## TASK DESCRIPTION
Skip every picture. Print each line from the one containing "Given: Click the Windows Azure logo icon" through the end of the records below, word for word.
MATERIAL TO PROCESS below:
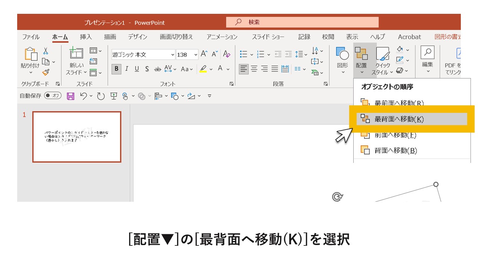
Task: Switch to the 挿入 ribbon tab
Action: [x=86, y=37]
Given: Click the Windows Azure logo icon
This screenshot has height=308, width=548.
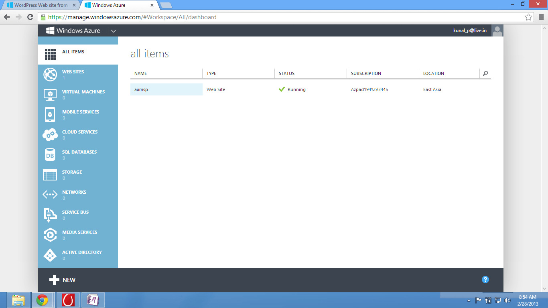Looking at the screenshot, I should coord(49,30).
End of MATERIAL TO PROCESS.
## ANSWER FOR THE TASK
Given: Click the Windows Azure logo icon
This screenshot has height=308, width=548.
Looking at the screenshot, I should coord(49,30).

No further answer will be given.